GENEVA (April 20, 2021) —  U.N. human rights experts* expressed serious concerns about the treatment and welfare of Mumia Abu-Jamal, an African-American man, who has been in jail for 40 years in Pennsylvania and is reportedly shackled to his hospital bed. Mr. Abu-Jamal had already been shackled to his bed during a four-day hospitalization in late February while being treated for heart failure.

Pam Africa points to a photo showing bleeding on Abu-Jamal’s leg as the result of shackling during late February hospitalization.

Mr. Abu-Jamal has been denied visits from his family and access to his lawyers and spiritual advisor after being admitted to an undisclosed hospital around April 10, where he will reportedly undergo surgery. “This ongoing and continuing cruel, inhuman and degrading treatment, including deliberate disregard of his dignity and inhumane conditions of confinement, is a clear violation of Mr. Abu-Jamal’s most fundamental rights,” the experts added. Neither his family nor lawyers have been informed of his medical condition and treatment.

“The use of shackles during his hospital stays is deplorable and causes Mr. Abu-Jamal additional and unnecessary suffering,” said the experts. “International standards on the treatment of prisoners clearly stipulate that instruments of restraint are to be imposed only when no lesser form of control would be effective to address the risks posed by unrestricted movement.”

As well as a chronic heart condition, Mr. Abu-Jamal, nearing 67, suffers cirrhosis of the liver caused by Hepatitis C, hypertension and a severe skin condition. In late February, he was also diagnosed with COVID-19.

“We are concerned that the medical condition of Mr. Abu-Jamal could be linked to years of medical neglect by the Department of Corrections of the state of Pennsylvania,” the experts said. “This situation may also be the result of racial discrimination against people of African descent by prison and state authorities.

“We call on the authorities to take all urgent measures to protect the physical integrity, life and dignity of Mr. Abu-Jamal, in line with international human rights obligations.

“”Communication and access for Mr. Abu-Jamal’s family and advisors should immediately be restored with Mr. Abu-Jamal and with all relevant personnel involved in his health and conditions of confinement. The state must also immediately cease withholding information and access relevant to monitoring the status of Mr. Abu-Jamal’s human rights.

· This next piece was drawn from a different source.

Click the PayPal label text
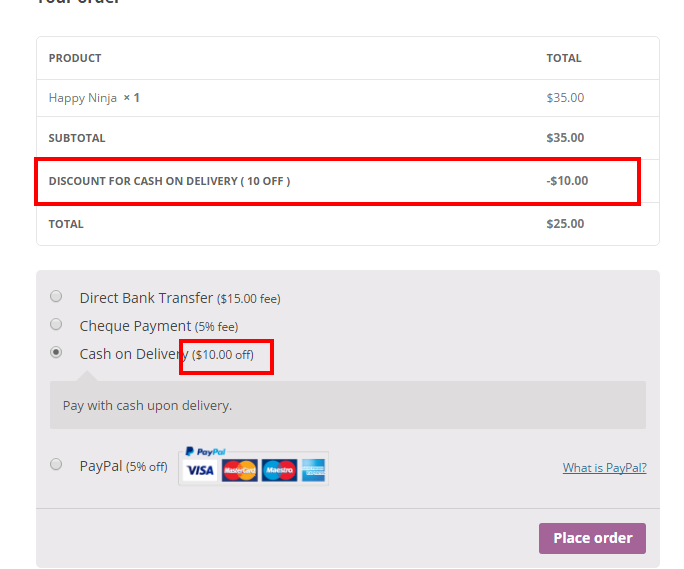Viewport: 684px width, 569px height. click(101, 466)

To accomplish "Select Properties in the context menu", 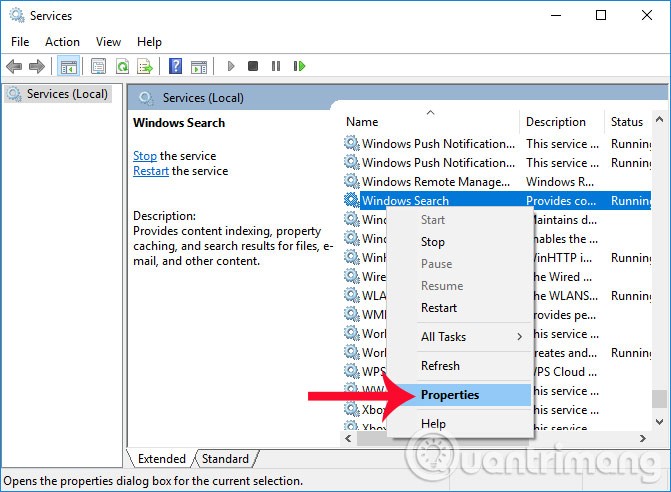I will point(450,395).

“We also call on the authorities to urgently address allegations of discrimination, including racial discrimination, in the medical treatment of prisoners in Pennsylvania and to take all necessary measures to protect the physical integrity and life of all detainees, in particular older prisoners and prisoners with disabilities who seem to have been disproportionately affected by COVID-19,” the experts added.

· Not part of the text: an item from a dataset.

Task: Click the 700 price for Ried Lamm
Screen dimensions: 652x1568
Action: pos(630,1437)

Mr. Abu-Jamal, a former activist and journalist, was charged with the murder of a police officer in 1981. He denies the charges.

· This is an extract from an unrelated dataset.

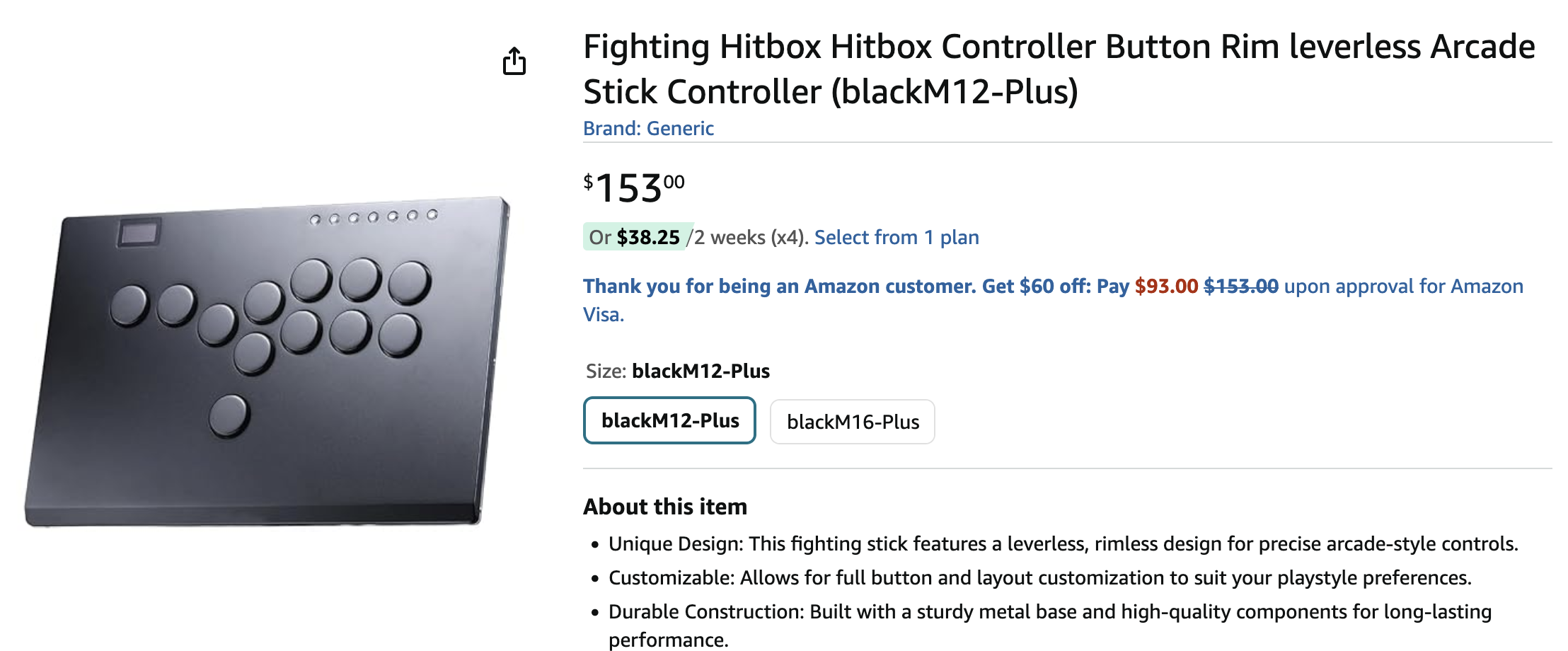1568x651 pixels.
Task: Click the Select from 1 plan link
Action: coord(897,237)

The experts have written to the Government to express their concerns.

*The experts: Ms. Dominique Day (Chairperson); Mr. Ahmed Reid; Mr. Michal Balcerzak; Mr. Sabelo Gumedze; Mr. Ricardo A. Sunga III, Working Group of Experts of People of African Descent; Gerard Quinn, Special Rapporteur on the rights of persons with disabilities; Ms. Tlaleng Mofokeng, Special Rapporteur on the right to physical and mental health; Claudia Mahler, Independent Expert on the enjoyment of all human rights by older persons; Mr. Nils Melzer, Special Rapporteur on torture and other cruel, inhuman or degrading treatment or punishment.

The Special Rapporteurs are part of what is known as the Special Procedures of the Human Rights Council. Special Procedures, the largest body of independent experts in the U.N. Human Rights system, is the general name of the Council’s independent fact-finding and monitoring mechanisms that address either specific country situations or thematic issues in all parts of the world. Special Procedures’ experts work on a voluntary basis; they are not U.N. staff and do not receive a salary for their work. They are independent from any government or organization and serve in their individual capacity.